Creía que entrenar era llenar la pista de conos, vallas y balones de colores.
Pensaba que cuanto más material usaba, más profesional parecía.
Hasta que entendí algo simple: el protagonista no era el material. Era el jugador.
Ese día hice números y me dio la risa: la mitad de lo que comprábamos no servía para nada.
Menos es más. Cada jugador, un balón. Cada uno, su responsabilidad.
Desde entonces, el maletero de mi coche dejó de parecer una tienda de deportes.
Y mis jugadores aprendieron algo más importante que una táctica: la responsabilidad sobre su propio aprendizaje.
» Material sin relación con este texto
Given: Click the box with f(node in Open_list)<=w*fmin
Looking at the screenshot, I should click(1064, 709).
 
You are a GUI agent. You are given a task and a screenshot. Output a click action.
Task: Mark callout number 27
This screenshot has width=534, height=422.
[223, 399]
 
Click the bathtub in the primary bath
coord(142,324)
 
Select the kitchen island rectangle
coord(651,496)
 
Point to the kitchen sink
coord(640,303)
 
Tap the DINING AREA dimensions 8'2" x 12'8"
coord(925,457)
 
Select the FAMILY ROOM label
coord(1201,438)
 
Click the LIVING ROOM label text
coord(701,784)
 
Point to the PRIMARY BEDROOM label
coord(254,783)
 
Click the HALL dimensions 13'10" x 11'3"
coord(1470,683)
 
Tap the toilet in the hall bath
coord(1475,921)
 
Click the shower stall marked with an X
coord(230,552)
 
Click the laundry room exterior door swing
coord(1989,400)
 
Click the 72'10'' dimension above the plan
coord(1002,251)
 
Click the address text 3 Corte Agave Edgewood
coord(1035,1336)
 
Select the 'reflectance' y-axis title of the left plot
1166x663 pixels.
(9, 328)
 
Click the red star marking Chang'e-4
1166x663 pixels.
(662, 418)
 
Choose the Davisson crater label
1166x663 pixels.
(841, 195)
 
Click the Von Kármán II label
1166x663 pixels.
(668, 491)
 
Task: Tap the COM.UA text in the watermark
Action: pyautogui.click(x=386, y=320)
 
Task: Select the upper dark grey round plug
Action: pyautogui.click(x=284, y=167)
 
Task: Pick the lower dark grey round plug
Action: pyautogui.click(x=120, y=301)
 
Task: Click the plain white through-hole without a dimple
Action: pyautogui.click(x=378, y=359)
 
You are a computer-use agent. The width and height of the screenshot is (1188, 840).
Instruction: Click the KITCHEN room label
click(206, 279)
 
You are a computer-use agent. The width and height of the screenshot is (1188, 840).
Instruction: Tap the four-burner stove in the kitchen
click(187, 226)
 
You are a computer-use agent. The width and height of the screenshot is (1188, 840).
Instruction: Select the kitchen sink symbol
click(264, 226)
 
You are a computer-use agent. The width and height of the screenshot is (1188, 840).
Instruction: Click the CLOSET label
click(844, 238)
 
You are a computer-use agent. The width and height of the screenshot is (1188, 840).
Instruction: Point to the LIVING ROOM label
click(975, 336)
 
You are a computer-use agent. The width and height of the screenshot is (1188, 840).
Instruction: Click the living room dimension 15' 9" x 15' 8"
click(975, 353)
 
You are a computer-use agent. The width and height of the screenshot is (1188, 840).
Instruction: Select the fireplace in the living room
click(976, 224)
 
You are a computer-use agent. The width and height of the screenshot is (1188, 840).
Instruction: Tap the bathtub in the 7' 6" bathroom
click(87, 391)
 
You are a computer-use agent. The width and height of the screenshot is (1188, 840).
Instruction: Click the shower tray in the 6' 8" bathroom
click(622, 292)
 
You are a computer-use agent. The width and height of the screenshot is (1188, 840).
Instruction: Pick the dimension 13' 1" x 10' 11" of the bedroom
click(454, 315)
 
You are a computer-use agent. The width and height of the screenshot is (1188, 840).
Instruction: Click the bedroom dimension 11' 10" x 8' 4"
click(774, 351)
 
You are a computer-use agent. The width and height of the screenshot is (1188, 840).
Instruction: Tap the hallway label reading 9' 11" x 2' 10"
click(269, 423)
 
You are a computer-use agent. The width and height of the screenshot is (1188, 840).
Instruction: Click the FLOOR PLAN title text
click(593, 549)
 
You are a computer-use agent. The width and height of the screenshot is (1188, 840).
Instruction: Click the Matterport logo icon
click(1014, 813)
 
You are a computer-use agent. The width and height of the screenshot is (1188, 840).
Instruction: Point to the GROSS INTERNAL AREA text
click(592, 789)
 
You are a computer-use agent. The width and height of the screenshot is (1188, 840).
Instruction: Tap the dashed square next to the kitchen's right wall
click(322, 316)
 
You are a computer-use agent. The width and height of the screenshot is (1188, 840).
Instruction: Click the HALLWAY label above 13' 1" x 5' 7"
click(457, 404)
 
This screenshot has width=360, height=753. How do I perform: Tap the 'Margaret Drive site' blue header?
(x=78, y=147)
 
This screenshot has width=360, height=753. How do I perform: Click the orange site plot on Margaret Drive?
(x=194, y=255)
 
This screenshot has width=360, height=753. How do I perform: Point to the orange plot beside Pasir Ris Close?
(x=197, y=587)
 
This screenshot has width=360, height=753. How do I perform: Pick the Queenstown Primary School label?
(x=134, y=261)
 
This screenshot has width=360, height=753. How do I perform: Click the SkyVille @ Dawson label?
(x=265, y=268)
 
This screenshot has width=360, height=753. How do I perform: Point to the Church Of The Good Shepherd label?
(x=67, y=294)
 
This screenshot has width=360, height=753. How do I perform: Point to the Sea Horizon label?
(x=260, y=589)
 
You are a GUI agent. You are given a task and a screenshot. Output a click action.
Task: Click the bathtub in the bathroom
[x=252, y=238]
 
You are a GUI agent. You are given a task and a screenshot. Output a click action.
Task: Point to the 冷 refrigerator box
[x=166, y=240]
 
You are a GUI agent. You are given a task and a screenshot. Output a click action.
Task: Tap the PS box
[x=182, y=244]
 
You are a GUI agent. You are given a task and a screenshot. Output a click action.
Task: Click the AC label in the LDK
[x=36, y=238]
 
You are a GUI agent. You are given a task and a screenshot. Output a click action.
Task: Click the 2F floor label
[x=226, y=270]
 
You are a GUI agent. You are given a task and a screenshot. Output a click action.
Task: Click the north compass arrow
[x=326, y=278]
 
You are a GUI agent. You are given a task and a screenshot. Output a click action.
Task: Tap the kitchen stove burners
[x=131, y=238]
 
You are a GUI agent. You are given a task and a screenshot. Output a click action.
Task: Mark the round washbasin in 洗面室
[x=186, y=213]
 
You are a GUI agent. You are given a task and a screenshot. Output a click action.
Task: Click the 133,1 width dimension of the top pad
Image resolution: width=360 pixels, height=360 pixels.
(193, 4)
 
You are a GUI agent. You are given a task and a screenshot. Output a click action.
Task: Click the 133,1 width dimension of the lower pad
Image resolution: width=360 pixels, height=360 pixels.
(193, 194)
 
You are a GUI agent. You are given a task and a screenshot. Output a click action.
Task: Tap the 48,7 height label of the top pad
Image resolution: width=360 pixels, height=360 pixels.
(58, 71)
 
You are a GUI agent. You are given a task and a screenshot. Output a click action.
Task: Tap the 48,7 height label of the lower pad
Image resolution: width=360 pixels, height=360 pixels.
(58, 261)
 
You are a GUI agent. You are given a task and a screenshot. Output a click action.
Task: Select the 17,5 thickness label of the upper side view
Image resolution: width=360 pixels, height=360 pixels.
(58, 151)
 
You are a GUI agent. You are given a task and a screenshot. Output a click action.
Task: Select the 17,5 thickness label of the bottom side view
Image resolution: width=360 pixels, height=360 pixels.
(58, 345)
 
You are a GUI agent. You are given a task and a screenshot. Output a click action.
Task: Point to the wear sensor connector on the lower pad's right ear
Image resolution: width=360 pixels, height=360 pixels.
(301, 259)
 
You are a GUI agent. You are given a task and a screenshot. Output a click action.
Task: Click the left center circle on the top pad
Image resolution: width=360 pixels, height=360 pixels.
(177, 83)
Porque si las situaciones que creamos no se parecen al partido, no enseñamos.
Jugamos a entrenar, pero no entrenamos para jugar.
Por eso me pasé al minimalismo deportivo:
cada ejercicio, una situación real;
cada sesión, un reflejo del juego.
Todo lo demás, ruido.
Hoy, en mis entrenamientos, todo es un partido.
Aplicamos el reglamento desde el minuto uno.
Competimos, aprendemos y tomamos decisiones en movimiento.
Porque entrenar no es repetir: es enseñar a pensar en movimiento.
Cuando los jugadores entienden eso, todo cambia.
Sube la intensidad, bajan las distracciones.
Cada gesto tiene propósito.
Y cuando alguno me pregunta:
— ¿Vamos a jugar un partido de verdad?
La respuesta es siempre la misma:
— Sí. Siempre. Porque todo es un partido.
Entrenar con realismo es educar con sentido.
Y la vida, igual que el deporte, también tiene sus reglas:
aprende a respetarlas y a competir dentro de ellas.